**EXCERPT PROVIDED:**
________________________________________

Adding systematic fractional flow reserve (FFR) assessment to coronary angiography does not reduce costs or improve quality of life in patients undergoing diagnosis for chest pain, nor does it reduce major adverse cardiac events or revascularisation rates. That is the finding of late-breaking research presented at the European Society of Cardiology’s 2021 congress (ESC 2021, 27–30 August, virtual).
RIPCORD2 is the first randomised trial to examine whether systematic FFR assessment of all relevant coronary arteries at the stage of the diagnostic angiogram would provide superior resource utilisation, quality of life and clinical outcomes when compared to angiographic assessment alone.
The open label trial enrolled 1,100 patients undergoing invasive coronary angiography for the investigation of angina or non-ST elevation myocardial infarction. The mean age was 64 years and 75% were men. All participants had a stenosis of 30% or greater in at least one coronary artery suitable for either PCI or a bypass graft. Patients were randomised to systematic pressure wire–derived FFR after angiography or angiography alone.
The co-primary outcomes, assessed at one year, were (a) total hospital costs and (b) quality of life and angina status. Costs incorporated the initial admission and any hospital episode starting within one year after randomisation. All inpatient admissions, outpatient visits and attendances at accident and emergency departments were included, but costs for primary care or routine medications were not. Quality of life was assessed using the visual analogue scale of the EuroQol EQ-5D-5L questionnaire and angina status was assessed using the Canadian Cardiovascular Society scale.
Prespecified secondary endpoints included clinical events (all-cause mortality, non-fatal stroke, non-fatal myocardial infarction and unplanned revascularisation) and management strategy (optimal medical therapy alone, PCI, or CABG).
The median total hospital cost over the one-year period was similar in the two groups: £4,510 (interquartile range [IQR] 2721–7415) for FFR plus angiography versus £4,136 (IQR 2613–7015) for angiography alone (p=0.137). There were no differences between groups in inpatient and outpatient costs, nights in hospital or the number of outpatient visits. There were no differences between groups in quality of life and angina status at one year.
Regarding secondary endpoints, there were a similar number of deaths, strokes, myocardial infarctions, and unplanned revascularisations in both groups. Nor were there significant differences between groups in the selected management plan. However, in the FFR group, the strategy was chosen immediately after the catheter laboratory procedure in more than 98% of patients whereas a further test was required in 14.7% of patients in the angiography alone group.
Chief investigator, Nicholas Curzen of University Hospital Southampton NHS Foundation Trust, Southampton, UK, said: “RIPCORD2 found that a strategy of systematic FFR in all major coronary arteries amenable to revascularisation was cost neutral compared to angiography-guided management and was not associated with any difference in quality of life or angina status at one year. In addition, there was no change in the management plan or the rate of clinical events, indicating that this strategy provides no overall advantage compared to angiography alone.”

________________________________________

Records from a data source
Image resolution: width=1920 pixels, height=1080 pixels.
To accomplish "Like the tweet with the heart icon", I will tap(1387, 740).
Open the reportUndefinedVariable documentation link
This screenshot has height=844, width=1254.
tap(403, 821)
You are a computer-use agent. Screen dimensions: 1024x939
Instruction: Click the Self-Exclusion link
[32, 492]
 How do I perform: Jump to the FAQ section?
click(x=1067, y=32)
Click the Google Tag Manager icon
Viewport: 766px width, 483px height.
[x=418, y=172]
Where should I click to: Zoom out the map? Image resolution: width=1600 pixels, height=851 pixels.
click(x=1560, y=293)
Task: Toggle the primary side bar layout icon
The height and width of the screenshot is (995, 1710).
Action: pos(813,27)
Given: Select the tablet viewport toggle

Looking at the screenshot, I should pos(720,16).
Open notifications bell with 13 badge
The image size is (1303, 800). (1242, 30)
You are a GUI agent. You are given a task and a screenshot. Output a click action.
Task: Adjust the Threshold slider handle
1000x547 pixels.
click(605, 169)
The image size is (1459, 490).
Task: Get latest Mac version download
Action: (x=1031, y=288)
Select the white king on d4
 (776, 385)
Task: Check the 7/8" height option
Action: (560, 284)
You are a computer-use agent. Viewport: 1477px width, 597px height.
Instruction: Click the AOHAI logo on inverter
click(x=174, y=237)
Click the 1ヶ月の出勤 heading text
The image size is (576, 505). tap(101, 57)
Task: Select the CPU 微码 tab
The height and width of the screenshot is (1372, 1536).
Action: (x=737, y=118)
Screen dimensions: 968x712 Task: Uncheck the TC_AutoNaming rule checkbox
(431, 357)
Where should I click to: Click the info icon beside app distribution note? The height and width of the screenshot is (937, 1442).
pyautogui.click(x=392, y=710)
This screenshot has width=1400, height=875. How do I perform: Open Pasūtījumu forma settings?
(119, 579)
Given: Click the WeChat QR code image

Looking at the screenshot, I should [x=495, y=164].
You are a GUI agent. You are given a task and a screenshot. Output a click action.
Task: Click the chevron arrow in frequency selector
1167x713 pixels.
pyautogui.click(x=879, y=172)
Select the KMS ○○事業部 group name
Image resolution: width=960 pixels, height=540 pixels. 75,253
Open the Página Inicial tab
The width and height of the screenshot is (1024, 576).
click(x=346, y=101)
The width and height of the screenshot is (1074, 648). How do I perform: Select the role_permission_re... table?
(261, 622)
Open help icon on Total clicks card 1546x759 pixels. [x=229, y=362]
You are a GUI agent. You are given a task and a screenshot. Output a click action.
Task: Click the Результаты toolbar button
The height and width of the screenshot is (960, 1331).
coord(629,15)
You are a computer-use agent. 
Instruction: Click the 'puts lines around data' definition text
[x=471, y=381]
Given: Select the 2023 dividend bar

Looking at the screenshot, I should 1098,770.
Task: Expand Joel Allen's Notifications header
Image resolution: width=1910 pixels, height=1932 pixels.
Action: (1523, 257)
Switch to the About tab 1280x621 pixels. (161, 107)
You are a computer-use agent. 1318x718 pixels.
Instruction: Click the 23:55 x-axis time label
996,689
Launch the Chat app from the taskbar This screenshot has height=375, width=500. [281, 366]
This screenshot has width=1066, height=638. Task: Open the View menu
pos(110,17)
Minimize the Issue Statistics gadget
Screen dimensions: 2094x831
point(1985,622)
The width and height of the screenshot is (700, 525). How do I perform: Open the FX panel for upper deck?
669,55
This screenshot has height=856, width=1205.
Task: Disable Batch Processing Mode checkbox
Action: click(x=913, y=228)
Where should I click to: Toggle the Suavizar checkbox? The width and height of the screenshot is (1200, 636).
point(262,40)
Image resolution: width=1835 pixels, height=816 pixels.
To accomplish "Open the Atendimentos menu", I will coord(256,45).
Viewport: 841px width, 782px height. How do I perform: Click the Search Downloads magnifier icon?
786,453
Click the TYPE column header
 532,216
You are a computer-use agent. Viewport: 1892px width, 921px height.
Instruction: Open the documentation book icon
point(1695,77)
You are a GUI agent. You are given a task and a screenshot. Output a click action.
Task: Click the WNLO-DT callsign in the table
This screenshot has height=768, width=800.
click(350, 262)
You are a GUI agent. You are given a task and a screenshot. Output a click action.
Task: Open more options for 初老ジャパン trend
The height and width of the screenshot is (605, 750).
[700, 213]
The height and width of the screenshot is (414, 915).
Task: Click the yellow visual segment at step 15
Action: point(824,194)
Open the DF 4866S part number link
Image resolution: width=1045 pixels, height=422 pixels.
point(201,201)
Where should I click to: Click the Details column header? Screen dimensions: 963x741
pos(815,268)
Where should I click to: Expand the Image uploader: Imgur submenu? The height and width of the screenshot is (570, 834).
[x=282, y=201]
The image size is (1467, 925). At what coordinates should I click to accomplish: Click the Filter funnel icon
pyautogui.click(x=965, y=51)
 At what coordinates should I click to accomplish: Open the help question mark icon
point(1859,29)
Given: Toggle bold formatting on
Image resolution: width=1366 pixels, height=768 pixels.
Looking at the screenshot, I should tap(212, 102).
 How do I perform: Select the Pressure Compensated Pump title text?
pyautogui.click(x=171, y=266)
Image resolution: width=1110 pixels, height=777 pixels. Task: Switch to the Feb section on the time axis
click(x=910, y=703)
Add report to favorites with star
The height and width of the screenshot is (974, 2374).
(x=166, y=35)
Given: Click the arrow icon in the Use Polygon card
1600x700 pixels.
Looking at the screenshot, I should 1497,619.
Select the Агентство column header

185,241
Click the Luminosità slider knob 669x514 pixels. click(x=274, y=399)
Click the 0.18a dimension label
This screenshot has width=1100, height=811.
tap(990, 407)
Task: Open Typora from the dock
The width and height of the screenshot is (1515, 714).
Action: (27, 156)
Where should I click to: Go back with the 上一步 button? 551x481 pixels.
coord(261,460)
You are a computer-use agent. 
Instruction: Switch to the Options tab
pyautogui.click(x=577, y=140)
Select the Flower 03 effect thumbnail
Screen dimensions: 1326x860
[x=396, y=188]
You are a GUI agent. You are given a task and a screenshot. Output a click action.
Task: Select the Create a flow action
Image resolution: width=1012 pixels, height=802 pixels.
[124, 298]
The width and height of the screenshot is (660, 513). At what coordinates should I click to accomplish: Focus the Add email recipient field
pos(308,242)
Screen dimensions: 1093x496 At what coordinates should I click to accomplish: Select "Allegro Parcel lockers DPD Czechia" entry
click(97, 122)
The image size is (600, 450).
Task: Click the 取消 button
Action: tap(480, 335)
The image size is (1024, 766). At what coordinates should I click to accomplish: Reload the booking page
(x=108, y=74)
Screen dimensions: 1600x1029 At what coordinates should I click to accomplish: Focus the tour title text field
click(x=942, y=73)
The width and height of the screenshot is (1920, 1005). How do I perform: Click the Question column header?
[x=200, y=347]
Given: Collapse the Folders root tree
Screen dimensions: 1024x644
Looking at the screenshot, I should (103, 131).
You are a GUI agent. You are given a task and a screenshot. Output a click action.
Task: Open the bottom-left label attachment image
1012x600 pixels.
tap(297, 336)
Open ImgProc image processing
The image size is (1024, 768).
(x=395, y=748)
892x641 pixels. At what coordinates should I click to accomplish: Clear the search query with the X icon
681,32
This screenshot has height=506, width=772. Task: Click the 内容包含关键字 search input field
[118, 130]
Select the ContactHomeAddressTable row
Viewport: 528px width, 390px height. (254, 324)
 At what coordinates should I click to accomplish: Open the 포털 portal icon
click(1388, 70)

________________________________________

Answer these questions from the report on the RIPCORD2 trial:
1. How many patients did the trial enroll?
2. Which questionnaire's visual analogue scale was used to assess quality of life?
3. In what percentage of patients in the angiography alone group was a further test required?

**SOLUTION FOR THIS EXERCISE:**
1. 1,100 patients
2. The EuroQol EQ-5D-5L questionnaire
3. 14.7%